Exchange 2010 Exchange Server name appears as Instance – <GUID>

Exchange 2010 & Outlook 2003 Offline Address Book (OAB)

Exchange 2010 RPC over HTTP Connectivity

Exchange 2010 Opening multiple shared calendars & additional mailboxes

Exchange 2010 RPC Encryption Requirement

Exchange 2010 Public Folder Database requirement

exchange 2010

Special Thanks to Henrik Walther

Exchange 2010 lack support for UDP Notifications

Current Status: Issue with mitigation


Important
With Exchange 2010 SP1 RU3 UDP notifications is being re-added to to Exchange 2010 (read more here). This means that the below symptoms will be resolved, once Exchange 2010 SP1 RU3 becomes available in March 2011.

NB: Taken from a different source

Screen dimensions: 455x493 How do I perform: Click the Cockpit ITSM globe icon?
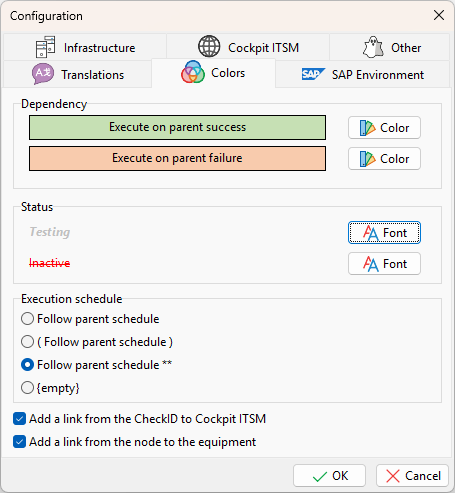[209, 46]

With Exchange Server 2010, there is no longer support for User Datagram Protocol (UDP) notifications. When opening a mailbox using Outlook 2003, Outlook 2003 tries to register itself to receive new message notifications. By default Outlook 2003 tried to register for UDP notifications but since this notification method isn’t supported with Exchange 2010, Outlook 2003 will instead revert to polling the Exchange server for changes in the mailbox. Despite the fact that Outlook 2003 initiates the polling behavior, the Exchange server will dictate the polling frequency. By default Outlook 2003 polls the Exchange server every 60 seconds.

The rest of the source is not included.